Figure 2 During battle, you fight or heal. 1980-style letters fill in for the hero (@), the scavenger (S), and the lizard (L)
Despite this expansion, note how clean these screens remain. Descriptions lead, followed by status items, followed by tap-to-action buttons. Screens grow more complex but never overwhelm. This slow build trains users in core elements before growing their options. Even at the most complicated point toward the end of the game, with the most options displayed, game screens remain minimal.
Figure 3 shows a late-game pack-loading screen, where users prepare their supplies before heading out from base camp. The story transcript appears at the bottom. Each + and – button adds or removes items from the wagon. An embark option enables users to head out. A back button and two special-purpose buttons at the top-right provide internal game navigation and status checks. Even at this late game stage, the interface is seductively simple considering the amount of information shown on-screen at once.
Figure 3 Screen shot near the end of the game (blacked out items are game spoilers)
Designing for Engagement
A "secrets" button appears at the end of the game, offering recorded insights from the developers. Among these is one that describes how important it is to engage the user, especially at the beginning of the game (as in Figure 1) when there appears to be almost nothing the user can do to progress. Michael Townsend talks about A Dark Room being a game where idleness and time passing becomes a tangible part of the game, and how he designed around potentially distracted users to capture their attention before the first big reveal.

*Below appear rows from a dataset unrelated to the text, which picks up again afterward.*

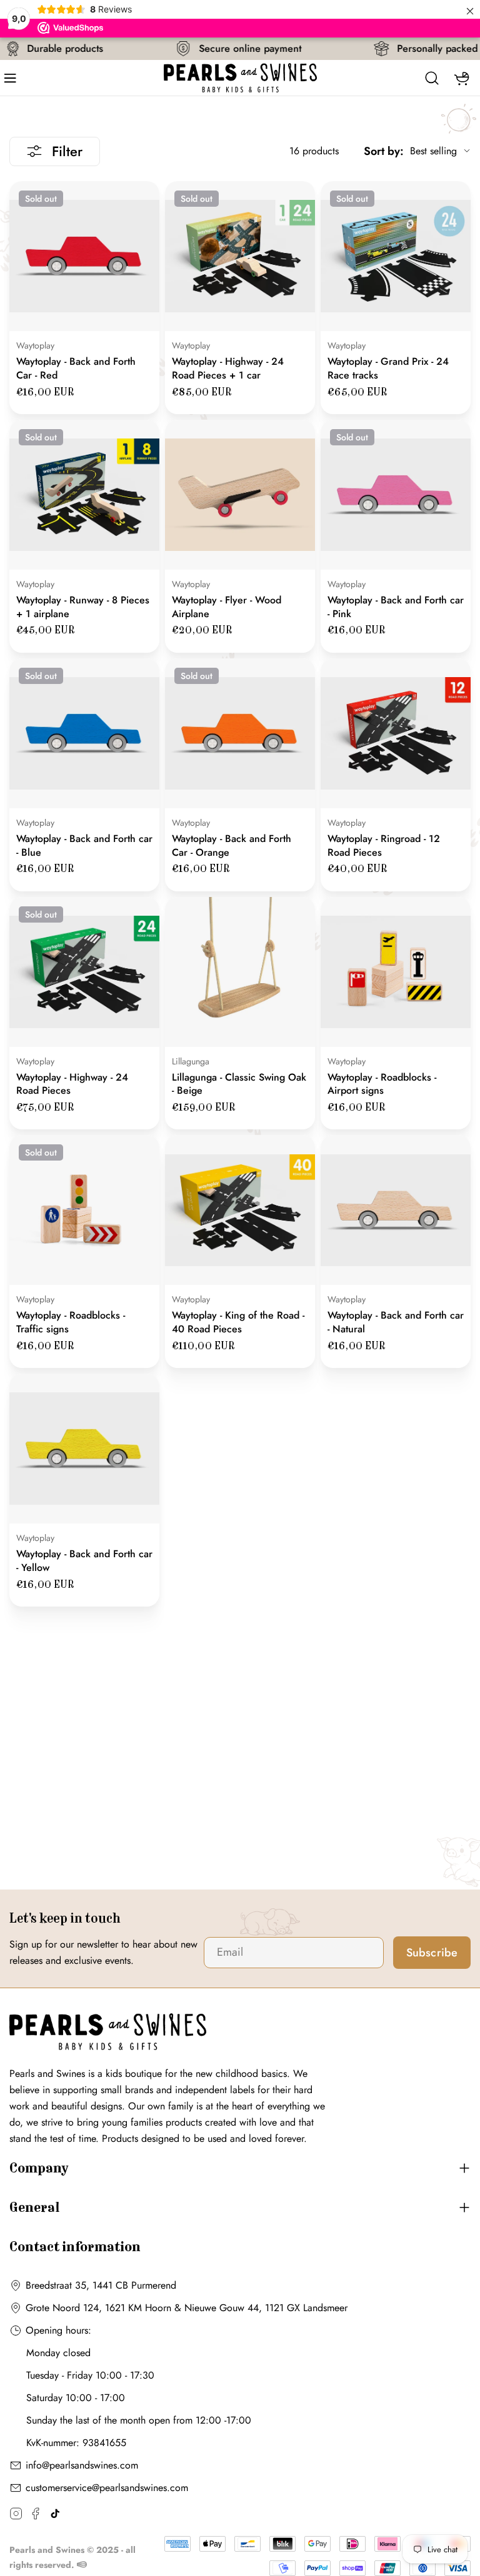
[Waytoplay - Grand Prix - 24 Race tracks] (396, 256)
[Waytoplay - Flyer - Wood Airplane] (240, 495)
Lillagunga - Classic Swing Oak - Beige (239, 1084)
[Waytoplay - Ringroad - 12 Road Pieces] (396, 733)
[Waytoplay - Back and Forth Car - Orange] (240, 733)
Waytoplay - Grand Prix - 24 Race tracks (388, 368)
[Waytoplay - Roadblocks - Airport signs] (396, 972)
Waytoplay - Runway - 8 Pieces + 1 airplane (82, 607)
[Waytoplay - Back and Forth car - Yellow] (84, 1448)
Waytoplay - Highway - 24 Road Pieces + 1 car (228, 368)
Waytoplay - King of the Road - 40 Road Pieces (238, 1322)
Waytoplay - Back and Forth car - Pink (396, 607)
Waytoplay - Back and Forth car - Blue (84, 845)
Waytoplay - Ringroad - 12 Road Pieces (384, 845)
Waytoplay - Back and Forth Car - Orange (231, 845)
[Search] (431, 78)
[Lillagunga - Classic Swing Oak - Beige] (240, 972)
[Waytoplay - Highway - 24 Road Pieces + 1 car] (240, 256)
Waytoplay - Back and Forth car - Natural (396, 1322)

"That time [before the first surprise]," Townsend shares, "is important for an idle game, though, so I couldn't just cut to the chase. That very first expansion is what teaches the player that things will get bigger and that curiosity about where things will go next is a major aspect of the genre."
Another engagement point of A Dark Room is its replayability. After you finish the game once, the game suggests an alternate storyline to try. In addition, there are some subtleties and character options that offer themselves as you approach the game experimentally. Discovering these expands the experience and creates a richness that you don't initially expect. (Try playing weapon-free, for example.)
It's clear how much work and testing went into making A Dark Room engaging both when you play the game and when you listen to the design insights offered in the recordings.
Designing for Accessibility
In January 2014, developer Amir Rajan decided to expand the game to include iOS accessibility. In a post on his blog, he writes about his surprise when he realized one of his users was using iOS's built-in screen reader to play the game without sight. "I never expected a blind person would try playing the game," he wrote. "I was extremely surprised at how far he had gotten (he was pretty much to the end). After helping him out, I read up on iOS’s accessibility features. With very, very, little work, I released an update to the game with accessibility enhancements."
In his write-up, Rajan offers a fantastic overview of undocumented edge cases to take into consideration when adding accessibility to your apps. He points out the difference, for example, between changing a view's alpha level and setting its hidden property – the latter will hide a control from Voice Over but the former will not. He also mentions AppleVis as a great resource for finding visually impaired beta testers.
iOS was designed for rich, lush, touch-based interfaces. It's a delight to find a game that breaks the rules so successfully. Minimalism, A Dark Room shows, is not just a side effect of lazy programming but a valid destination in and of its own. When approached thoughtfully and thoroughly, a text-based interface can be as successful as a fully graphic one.